Activity: From the line containing "At what coordinates" through the last line of the records below, output every line exactly as it appears, but leave out the pictures.

Screenshot grounding data:
········
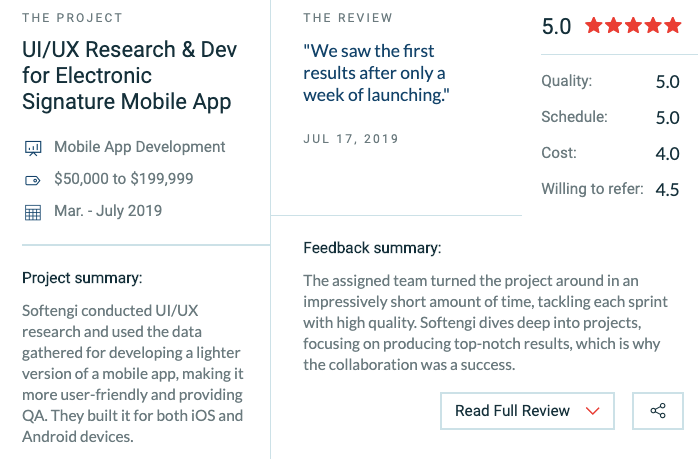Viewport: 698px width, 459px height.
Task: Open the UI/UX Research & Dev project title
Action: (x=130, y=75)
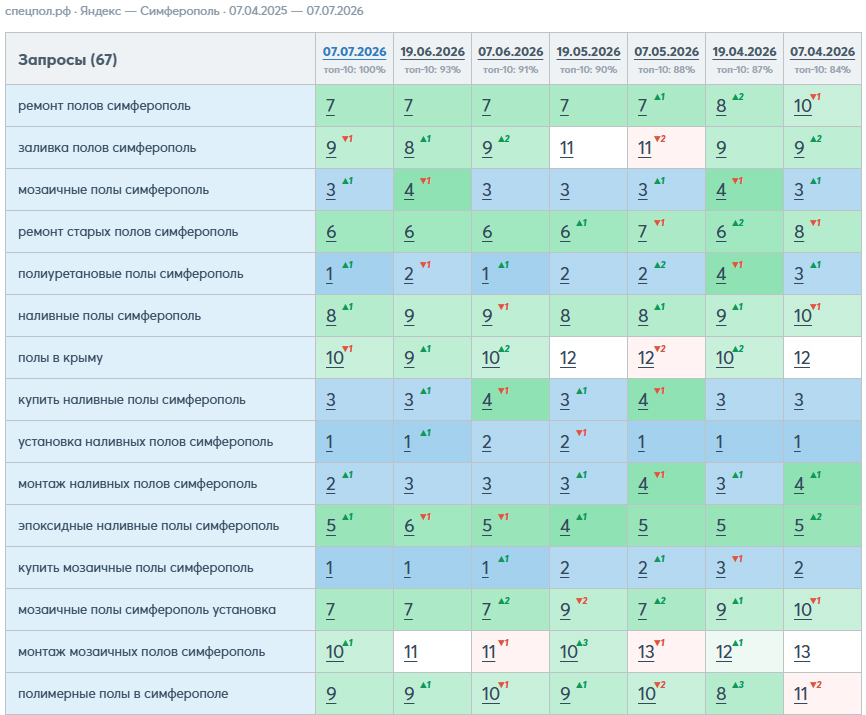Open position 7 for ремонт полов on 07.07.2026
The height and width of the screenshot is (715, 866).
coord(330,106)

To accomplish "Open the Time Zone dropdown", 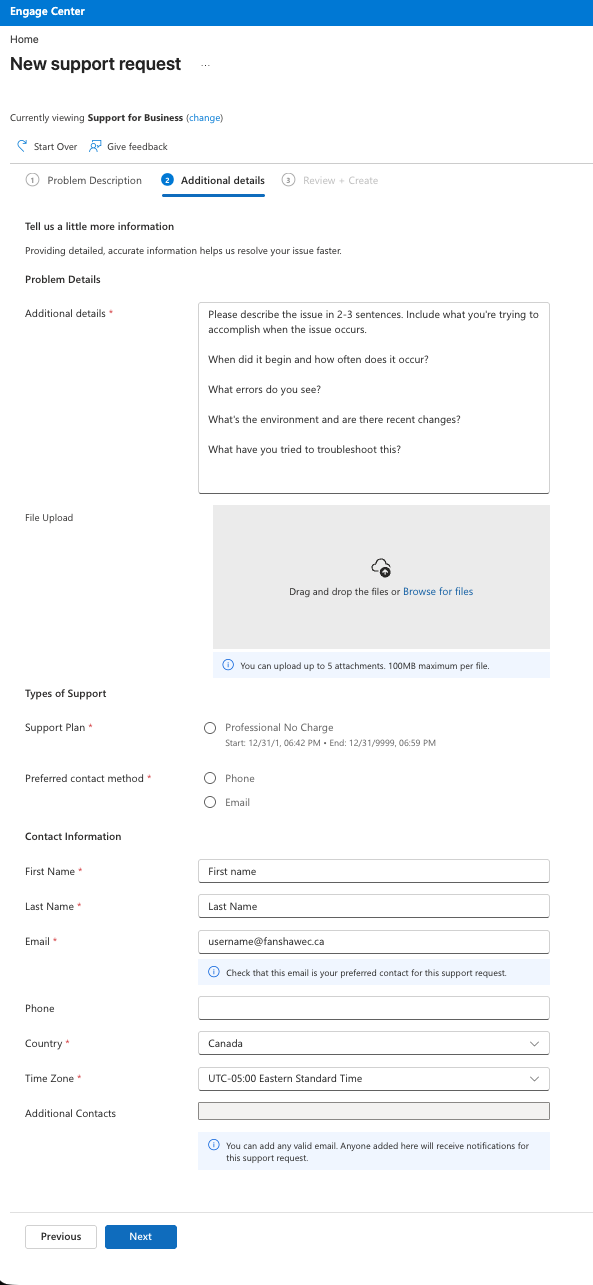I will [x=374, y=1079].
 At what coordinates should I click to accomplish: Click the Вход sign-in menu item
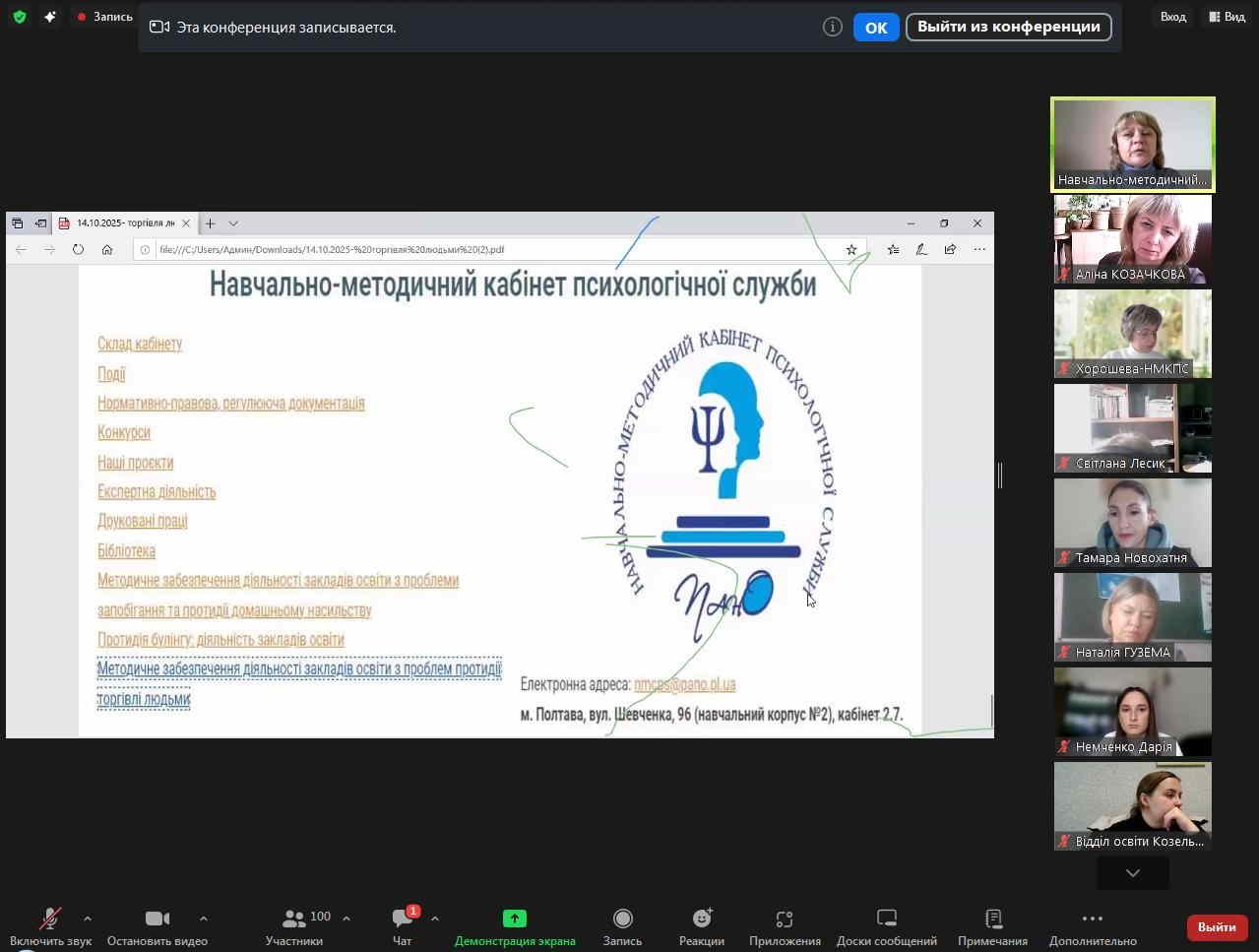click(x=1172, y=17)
········
Your solution:
 At what coordinates should I click to accomplish: Click the Вход sign-in menu item
click(x=1172, y=17)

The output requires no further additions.